Окуджава почти не отступает от щеголевского сюжета – он лишь вводит в роман мятлевского друга Амирана Амилахвари, авторское альтер эго. Этот дружелюбный и милосердный автор тщится помочь герою, укрыть его в своей родной Грузии, подать совет, опровергнуть кривотолки – словом, спасти из будущего; вообще образ автора у Окуджавы – отдельная и сложная тема. В «Авросимове», как мы видели, это скорее всего сам Авросимов, глядящий на свои горести из «оттепели» Александра II; в «Свидании с Бонапартом» по-кол-линзовски сменяются три рассказчика; в «Похождениях Шипова» автор демонстративно отсутствует, а роман то и дело сбивается на пьесу – потому что истинный автор, мастер этого ремесла, граф Толстой, снисходительно проезжает в карете мимо всей этой идиотской истории; собственно, один из главных сюжетов романа – именно отсутствие Толстого, зияние, он не удостаивает Шипова даже презрением. В «Путешествии дилетантов» образ повествователя наиболее близок к реальному автору; можно сказать, что подлинный Окуджава поровну разделяет свои черты между Мятлевым и Амилахвари. Мятлев рассеян, порывист, несдержан, непрактичен – Амилахвари мудр, дальновиден, надежен. Он чуть снисходителен к своему князю и беззаветно предан ему. Сверх того, в романе присутствуют вставные главы, где слышен уже собственно авторский голос: это сцены из жизни двора, там появляется лично Николай Павлович, и именно эти главы придают камерной любовной истории поистине оркестровое звучание.

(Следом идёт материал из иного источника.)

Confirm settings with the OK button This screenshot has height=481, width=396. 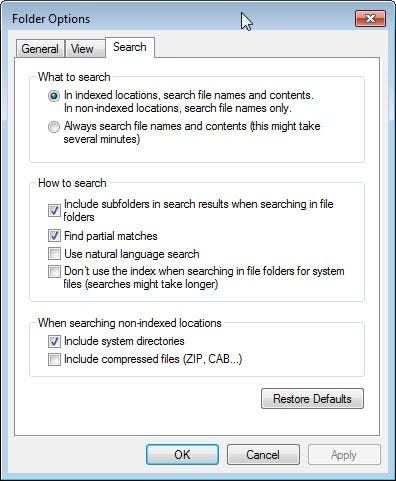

Николай I у Окуджавы – не злодей; да, собственно, злодеев и нет в его прозе, это один из главных ее феноменов. Детское понятие «отрицательный герой» здесь ни к кому не приложимо – разве что к Каруду или к зловредному Женькиному дядьке из «Фронта». Даже в «Авросимове» получается, что никто не виноват. Любопытно, что в «николаевских» главах акцентировано не злодейство, – здесь-то и парадокс, и подлинный писательский дар, – а именно человечность, простота, семейственность… и беспомощность… Вот Николай вспоминает «Записки» де Кюстина, злится, негодует – и опускает руки; вот пытается поймать беглецов – но весь полицейский аппарат огромной империи пасует перед случайностями, путается в собственных громоздких распоряжениях и ничего, ничего не может! Всеобщее бессилие – лейтмотив этой книги; «Господибожемой!» звучит в ней печальным рефреном, символом капитуляции перед судьбой (впервые этот рефрен выпевает Александрина, недолгая возлюбленная Мятлева, бежавшая с доктором). Бессильна империя, занятая сплошным и бесперспективным подавлением человеческого – а не чем-нибудь полезным и созидательным; бессильна Мария Амилахвари, пытающаяся дать путникам приют и не сумевшая защитить их; бессилен служака фон Мюфлинг, отлично понимающий абсурдность и жестокость своей задачи, однако продолжающий ловить несчастных беглецов, куда бы они ни кинулись… Сильна и победительна среди всего этого потакания своим и чужим слабостям только Лавиния, носительница волевого и творческого начала, заставившая в конце концов Мятлева похитить ее и увезти. Именно ее монолог становится эмоциональной кульминацией и квинтэссенцией смысла всего романа:

«– Пан твердит, что он два месяца ищет нас по России! – крикнула она, подбоченившись. – А не свихнулся ли пан поручик, часом? Каждый считает своим долгом, холера, заботиться о нашей нравственности! Каждый, проше пана, сует свой нос не в свое дело! Они думают, пся крев, что их вонючий мундир дает им право… Он еще смеет, холера, приглашать в свою грязную канцелярию! Матка бозка, сколько унижений!.. Или мы кого-нибудь убили?.. Давай, давай свои наручники! Вели своему плюгавому холопу стрелять!.. Два месяца, пся крев, они без нас жить не могут! Скажите, пожалуйста, какие нежности, холера!.. Не плачь, коханый, пусть-ка попробуют к тебе прикоснуться, пусть только посмеют!.. Где-то я уже видела эту лисью морду!.. Пусть только посмеют!..»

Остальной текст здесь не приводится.